Can you substitute "Sign out" for "Logout" in the material between the lines holding "Given: Click the single user profile icon" and "Action: point(16,281)", inclusive, and give back only those lines with nothing else changed?

# # # # # # #

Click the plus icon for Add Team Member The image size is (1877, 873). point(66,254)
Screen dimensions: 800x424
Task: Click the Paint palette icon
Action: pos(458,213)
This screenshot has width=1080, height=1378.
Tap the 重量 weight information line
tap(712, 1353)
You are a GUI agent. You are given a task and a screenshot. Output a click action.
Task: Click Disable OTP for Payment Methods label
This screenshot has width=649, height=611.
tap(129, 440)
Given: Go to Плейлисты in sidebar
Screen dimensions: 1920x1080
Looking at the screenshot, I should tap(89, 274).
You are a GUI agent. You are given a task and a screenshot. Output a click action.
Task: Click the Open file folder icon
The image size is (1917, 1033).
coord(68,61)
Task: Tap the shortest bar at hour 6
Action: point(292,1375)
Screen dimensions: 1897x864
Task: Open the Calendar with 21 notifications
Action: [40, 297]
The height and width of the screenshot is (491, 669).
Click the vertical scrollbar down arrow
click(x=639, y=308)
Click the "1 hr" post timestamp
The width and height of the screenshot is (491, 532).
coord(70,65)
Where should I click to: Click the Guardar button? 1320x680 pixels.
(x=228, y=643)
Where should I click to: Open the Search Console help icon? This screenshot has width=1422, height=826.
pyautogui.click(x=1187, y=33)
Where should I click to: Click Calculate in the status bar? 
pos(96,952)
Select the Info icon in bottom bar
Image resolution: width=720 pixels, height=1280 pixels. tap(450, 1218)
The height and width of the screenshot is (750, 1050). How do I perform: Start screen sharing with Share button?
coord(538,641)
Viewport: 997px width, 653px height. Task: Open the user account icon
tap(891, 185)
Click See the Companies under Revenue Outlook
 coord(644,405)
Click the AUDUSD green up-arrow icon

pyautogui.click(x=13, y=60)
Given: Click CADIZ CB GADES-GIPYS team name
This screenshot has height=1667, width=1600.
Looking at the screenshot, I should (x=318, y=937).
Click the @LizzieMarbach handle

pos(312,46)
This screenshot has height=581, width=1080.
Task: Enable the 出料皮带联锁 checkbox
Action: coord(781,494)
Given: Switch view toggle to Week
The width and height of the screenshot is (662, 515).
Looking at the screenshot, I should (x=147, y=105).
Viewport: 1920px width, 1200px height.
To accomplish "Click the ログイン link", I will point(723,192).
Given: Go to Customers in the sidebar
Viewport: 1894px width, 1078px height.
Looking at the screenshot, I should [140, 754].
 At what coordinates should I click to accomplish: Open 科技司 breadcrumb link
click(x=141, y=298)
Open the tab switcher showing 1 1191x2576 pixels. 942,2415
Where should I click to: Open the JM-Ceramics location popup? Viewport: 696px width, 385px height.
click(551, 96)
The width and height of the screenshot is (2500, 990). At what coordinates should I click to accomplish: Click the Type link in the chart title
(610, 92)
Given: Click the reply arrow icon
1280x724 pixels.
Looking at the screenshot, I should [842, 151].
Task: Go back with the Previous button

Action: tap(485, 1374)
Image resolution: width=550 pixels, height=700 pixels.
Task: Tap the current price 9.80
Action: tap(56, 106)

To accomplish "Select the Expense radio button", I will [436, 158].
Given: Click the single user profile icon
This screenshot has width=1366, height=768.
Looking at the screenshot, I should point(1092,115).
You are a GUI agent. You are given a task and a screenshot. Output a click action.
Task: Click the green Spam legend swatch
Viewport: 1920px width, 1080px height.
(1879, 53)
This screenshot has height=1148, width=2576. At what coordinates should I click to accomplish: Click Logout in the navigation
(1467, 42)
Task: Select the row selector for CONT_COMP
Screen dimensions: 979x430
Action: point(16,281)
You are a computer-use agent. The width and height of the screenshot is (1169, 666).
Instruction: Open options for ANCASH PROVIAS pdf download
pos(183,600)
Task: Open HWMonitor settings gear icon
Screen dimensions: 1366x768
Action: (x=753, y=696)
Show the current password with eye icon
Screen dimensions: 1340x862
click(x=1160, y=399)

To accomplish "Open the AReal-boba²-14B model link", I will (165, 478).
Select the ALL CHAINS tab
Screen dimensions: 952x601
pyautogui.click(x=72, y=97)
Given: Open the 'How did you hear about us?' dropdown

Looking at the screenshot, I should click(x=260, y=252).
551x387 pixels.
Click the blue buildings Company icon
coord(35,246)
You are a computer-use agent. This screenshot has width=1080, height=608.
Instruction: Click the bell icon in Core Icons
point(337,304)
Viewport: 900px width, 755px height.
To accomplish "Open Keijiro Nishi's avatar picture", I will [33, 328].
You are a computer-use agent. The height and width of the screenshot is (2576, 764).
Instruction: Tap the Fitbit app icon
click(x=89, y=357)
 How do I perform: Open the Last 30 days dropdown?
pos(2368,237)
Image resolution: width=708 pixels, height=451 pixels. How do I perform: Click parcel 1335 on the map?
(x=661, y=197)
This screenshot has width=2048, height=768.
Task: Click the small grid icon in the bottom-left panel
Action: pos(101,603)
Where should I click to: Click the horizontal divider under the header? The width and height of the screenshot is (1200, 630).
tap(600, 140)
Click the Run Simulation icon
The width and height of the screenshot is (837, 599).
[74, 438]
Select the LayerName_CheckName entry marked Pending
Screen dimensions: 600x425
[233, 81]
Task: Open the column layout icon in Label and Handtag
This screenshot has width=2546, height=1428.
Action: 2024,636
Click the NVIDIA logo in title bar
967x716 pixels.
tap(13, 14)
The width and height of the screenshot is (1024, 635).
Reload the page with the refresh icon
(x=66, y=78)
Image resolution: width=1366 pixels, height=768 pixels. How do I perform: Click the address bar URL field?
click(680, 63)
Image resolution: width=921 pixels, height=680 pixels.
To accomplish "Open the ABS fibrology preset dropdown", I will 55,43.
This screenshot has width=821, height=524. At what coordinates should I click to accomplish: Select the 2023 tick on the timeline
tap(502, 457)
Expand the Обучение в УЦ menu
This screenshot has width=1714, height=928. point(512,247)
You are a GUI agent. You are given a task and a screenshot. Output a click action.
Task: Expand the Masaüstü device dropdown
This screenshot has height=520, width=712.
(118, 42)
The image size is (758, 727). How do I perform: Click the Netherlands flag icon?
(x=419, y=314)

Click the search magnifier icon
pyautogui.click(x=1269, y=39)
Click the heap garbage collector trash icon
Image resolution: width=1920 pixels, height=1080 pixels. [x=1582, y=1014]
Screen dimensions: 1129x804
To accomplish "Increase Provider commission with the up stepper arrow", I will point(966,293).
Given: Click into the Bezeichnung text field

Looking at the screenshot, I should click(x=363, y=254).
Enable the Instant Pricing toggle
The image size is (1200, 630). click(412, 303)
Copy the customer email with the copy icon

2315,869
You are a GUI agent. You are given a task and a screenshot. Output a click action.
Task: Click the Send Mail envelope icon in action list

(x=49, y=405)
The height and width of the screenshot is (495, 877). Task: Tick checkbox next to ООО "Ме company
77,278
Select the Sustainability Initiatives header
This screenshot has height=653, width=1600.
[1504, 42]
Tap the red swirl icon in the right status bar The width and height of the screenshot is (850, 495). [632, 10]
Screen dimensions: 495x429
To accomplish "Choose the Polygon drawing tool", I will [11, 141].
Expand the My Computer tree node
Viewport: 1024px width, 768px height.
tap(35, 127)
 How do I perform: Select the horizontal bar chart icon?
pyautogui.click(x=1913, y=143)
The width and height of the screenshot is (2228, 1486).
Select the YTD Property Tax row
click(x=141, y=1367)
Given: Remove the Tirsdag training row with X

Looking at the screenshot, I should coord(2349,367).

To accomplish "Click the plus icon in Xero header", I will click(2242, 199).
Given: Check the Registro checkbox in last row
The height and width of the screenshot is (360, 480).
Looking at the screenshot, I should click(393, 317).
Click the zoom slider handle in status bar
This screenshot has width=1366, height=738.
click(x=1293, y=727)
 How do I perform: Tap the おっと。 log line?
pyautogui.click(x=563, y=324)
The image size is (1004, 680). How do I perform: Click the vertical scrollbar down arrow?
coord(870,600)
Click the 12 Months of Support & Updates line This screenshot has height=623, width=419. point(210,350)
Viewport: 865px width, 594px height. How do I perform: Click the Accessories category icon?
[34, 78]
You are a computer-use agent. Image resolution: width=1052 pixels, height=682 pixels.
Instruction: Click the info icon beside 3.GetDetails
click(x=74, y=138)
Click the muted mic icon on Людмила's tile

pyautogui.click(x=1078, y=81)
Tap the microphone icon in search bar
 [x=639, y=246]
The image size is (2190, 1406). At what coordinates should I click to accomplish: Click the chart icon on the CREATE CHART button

# # # # # # #

▸ Correct response
Given: Click the single user profile icon
This screenshot has width=1366, height=768.
Looking at the screenshot, I should point(1092,115).
You are a GUI agent. You are given a task and a screenshot. Output a click action.
Task: Click the green Spam legend swatch
Viewport: 1920px width, 1080px height.
(1879, 53)
This screenshot has height=1148, width=2576. At what coordinates should I click to accomplish: Click Sign out in the navigation
(1467, 42)
Task: Select the row selector for CONT_COMP
Screen dimensions: 979x430
Action: point(16,281)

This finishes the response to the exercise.